* _À FAIRE_
#1 Traduisez en anglais cette phrase du texte sur les structures politico-administratives du Rwanda : « Cette administration faisait principalement la perception des revenus agricoles, pastoraux, artisanaux et cynégétiques en faveur du roi, propriétaire éminent de tout au Rwanda. »
#2 Rédigez la suite du texte sur les structures politico-administratives du Rwanda, en reprenant juste après sa dernière phrase.
***** TEXTE ÉTUDIÉ *****
Le Rwanda connaissait trois structures politico-administratives qui le modélisaient : la structure lignagère, la structure politico-administrative et la structure militaire qui fonctionnaient harmonieusement pour assurer l’unité et la cohésion à la fois nationale, politique, administrative et sociale. Le roi était l’unificateur suprême de ces structures. Nous l’avons dit, on l’appelait Sebantu : patriarche suprême, donc père de tous les lignages. Bien entendu, il était à la tête des chefferies foncières (chef du sol) et des chefferies pastorales (chef des «bikingi» propriétés pastorales). Ces deux chefs s’adressaient au chef du collines (igosonga), qui lui-même s’adressait au chef du lignage mineur (inzu). Cette administration faisait principalement la perception des revenus agricoles, pastoraux, artisanaux et cynégétiques en faveur du roi, propriétaire éminent de tout au Rwanda. Elle les acheminait vers la cour, non sans avoir ponctionné ce qui lui revenait de droit. C’est aussi, ajoutons-le ici, par le lignage mineur (inzu) que se faisait à la base le recrutement militaire. Kanyamacumbi a dit des choses belles sur la crédibilité de cet arbitre. D’abord c’était le clan et le lignage royal qui étaient choisis pour donner le chef. Il devait succéder à son père et non venir au pouvoir par usurpation, coup de force. Les Rwandais disaient : «ubwami bugir’ubwoko» : la royauté sort d’un clan et «ingoma iratangwa ntiyihabwa» : on hérite du pouvoir, on ne le prend pas soi-même. Donc il s’agissait d’un clan qui avait réuni le consensus sur son nom et d’un homme que son père, la coutume et le numineux, du moins tout le monde le croyait-il, avaient désigné. C’était important ça : il n’y avait pas d’arbitraire.
***** BLOC DE DONNÉES *****
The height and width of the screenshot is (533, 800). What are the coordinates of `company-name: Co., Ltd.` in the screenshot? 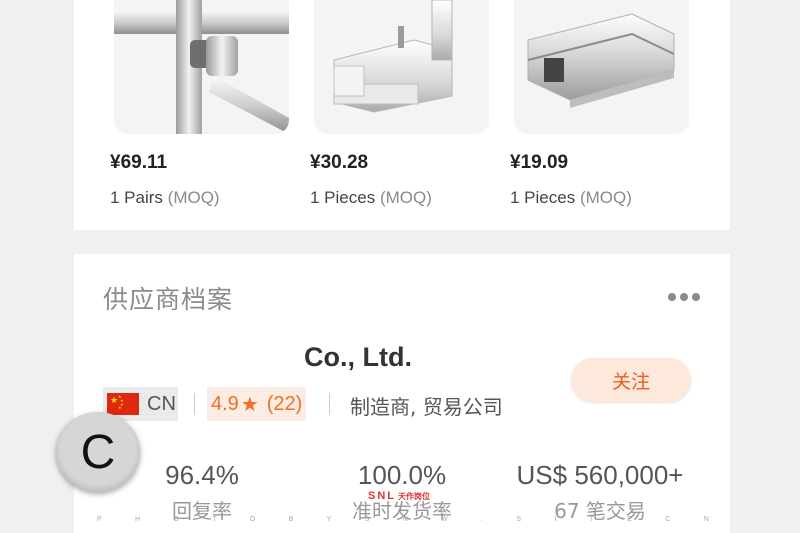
*****
* _RÉPONSES DANS L'ORDRE_
#1 This administration mainly collected agricultural, pastoral, craft, and hunting revenues on behalf of the king, the eminent owner of everything in Rwanda.

#2
Il fallait à la base du pouvoir un consensus national l’accord des familles notables du pays. Il fallait celui des ancêtres et de la divinité : «umwami avukana imbuto» : le chef suprême (le roi) naît avec dans ses mains les principales semences du pays : les céréales (éleusine : sorgho), les légumes (isongi : une espèce d’épinard et des semences de courges). C’était une fiction, mais encore une fois le peuple y croyait. A vrai dire, à la perte du cordon ombilical ou de la première dent des enfants royaux, on allait les enterrer dans un champ à côté de l’érythrine (umuko), arbre sacré. C’était l’enfant dont les pousses avaient été les plus belles, les plus grasses qui était désigné candidat-roi. Mais en général c’était l’une des épreuves. Le candidat devait subir beaucoup d’autres. Le roi ne le désignait jamais publiquement. Il le chuchotait avant de mourir à l’oreille du chef des ritualistes (abiru) à qui revenait la charge de le proclamer. On comprend ici le grand rôle de ces ritualistes. Ils pouvaient bien délibérer pour infléchir la volonté du roi défunt, mais cela n’est pas attesté dans l’histoire du Rwanda.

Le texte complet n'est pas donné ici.